→ Problem to work on
Reproduce the records from the line containing "The height and" through the line containing "pyautogui.click(x=480, y=338)", substituting "image" for "screenshot" and leaving everything else unchanged. Omit the pictures from your answer.

→ Material provided

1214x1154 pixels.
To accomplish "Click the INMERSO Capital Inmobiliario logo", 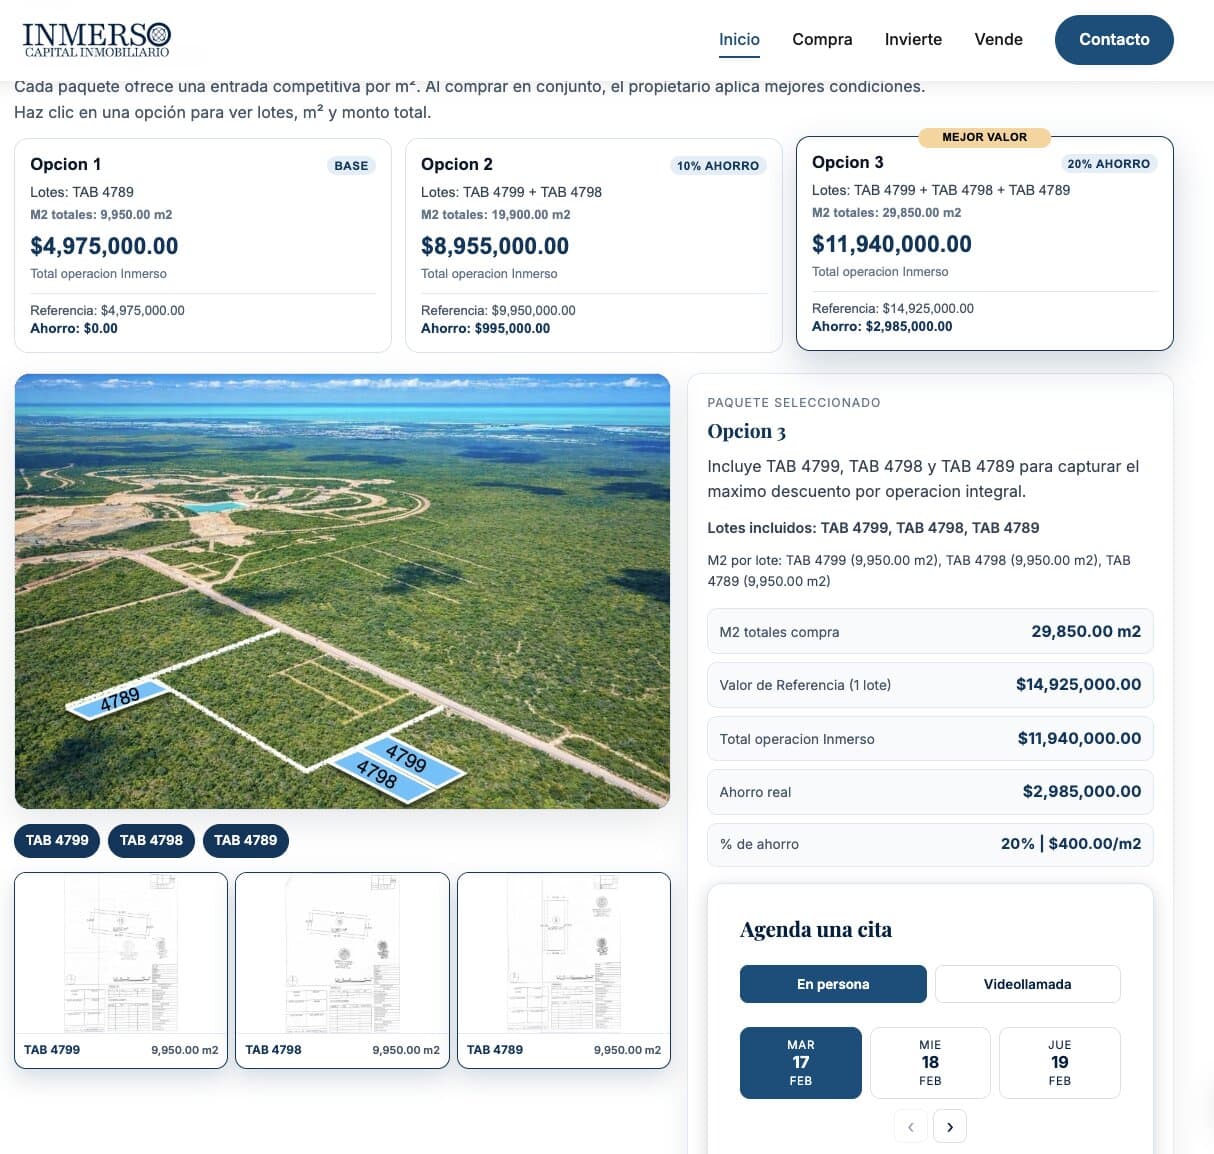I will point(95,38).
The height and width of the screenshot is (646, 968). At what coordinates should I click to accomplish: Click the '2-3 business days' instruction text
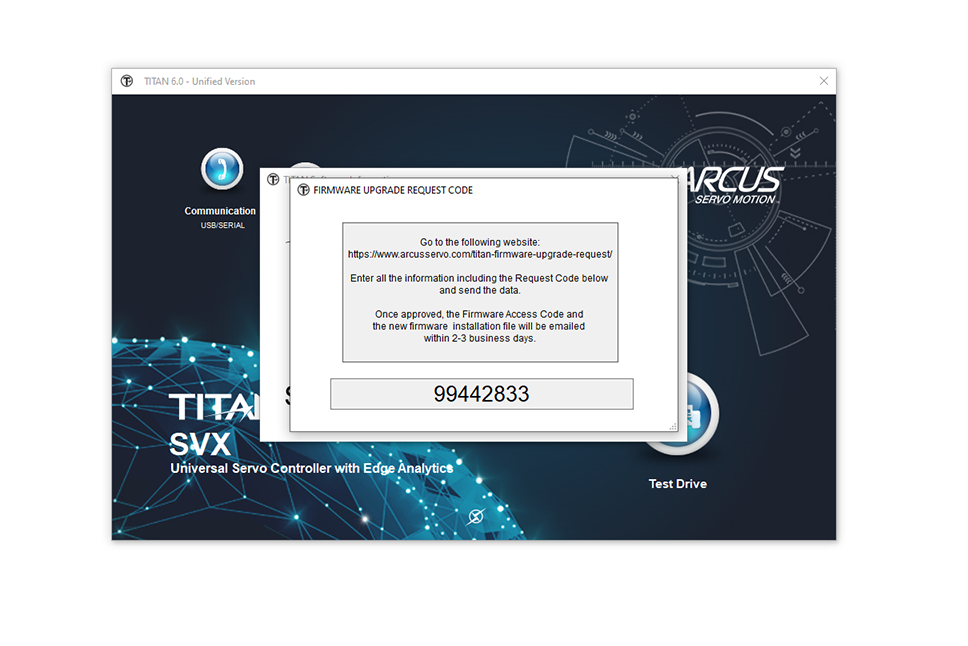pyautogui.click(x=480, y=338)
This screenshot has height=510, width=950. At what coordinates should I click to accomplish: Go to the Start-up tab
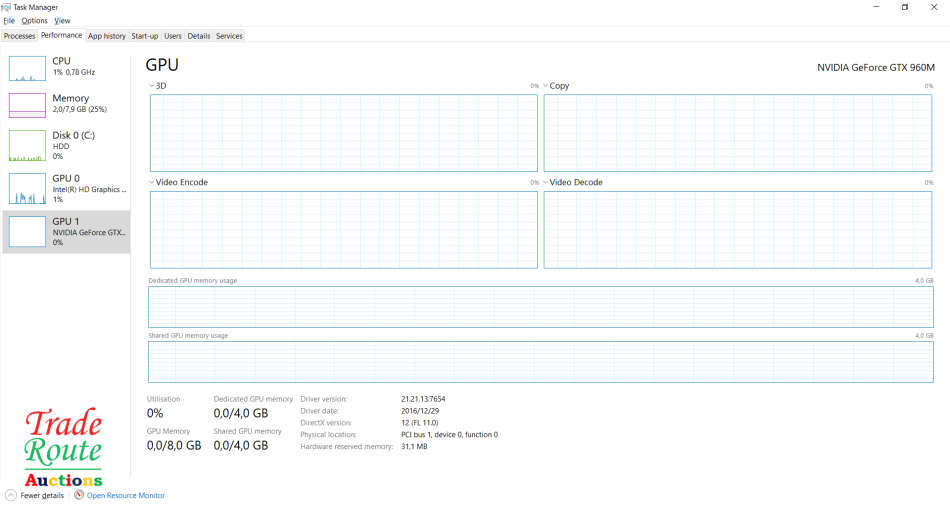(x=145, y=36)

---

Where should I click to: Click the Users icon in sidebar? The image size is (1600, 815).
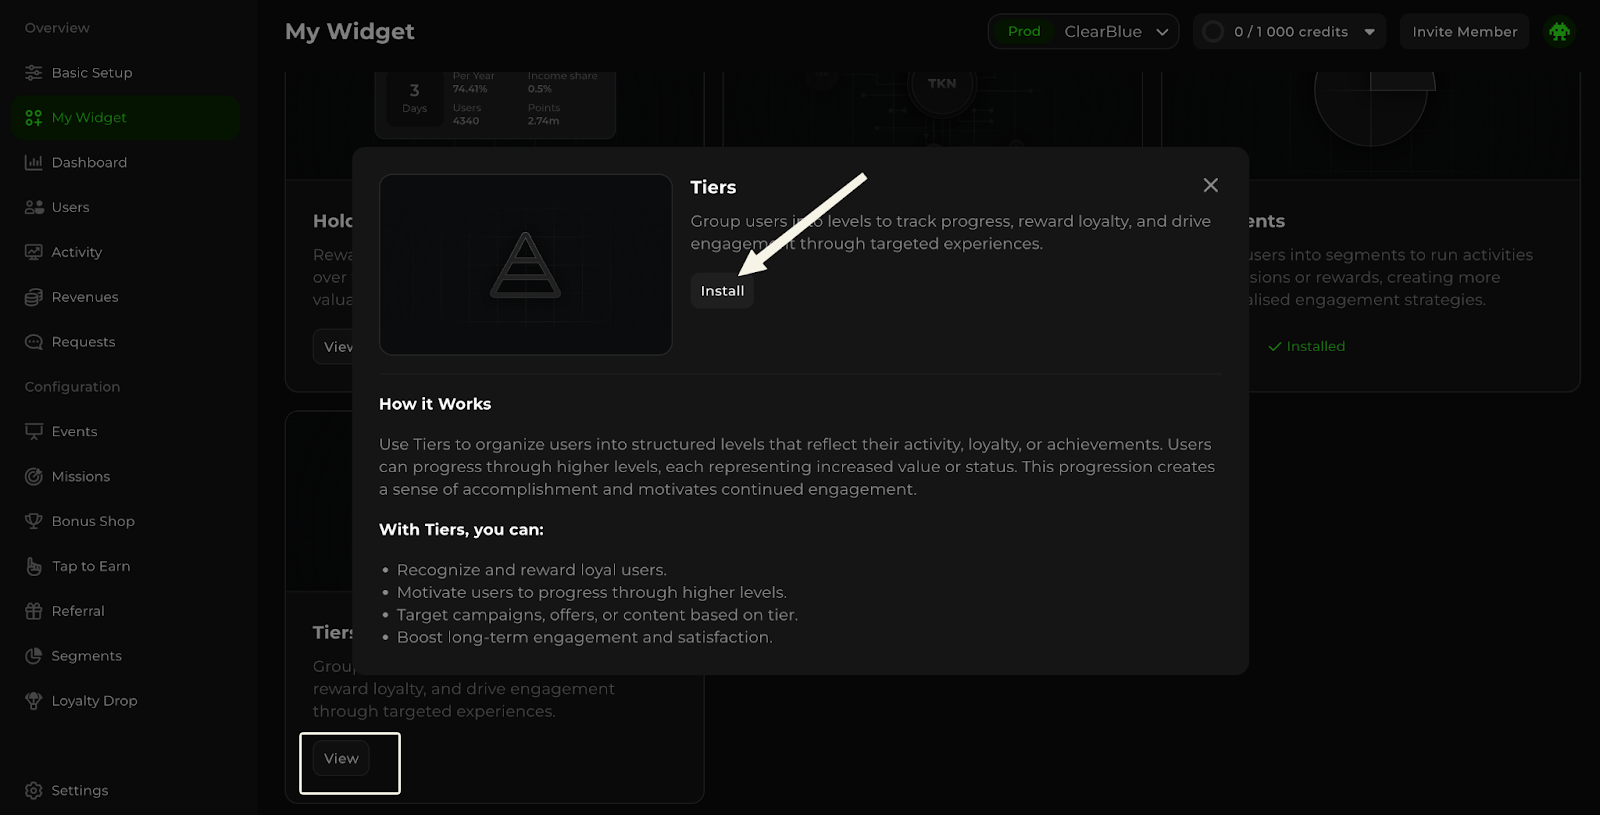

→ Result
The height and width of the image is (646, 968). At what coordinates should I click to accomplish: Click the '2-3 business days' instruction text
pyautogui.click(x=480, y=338)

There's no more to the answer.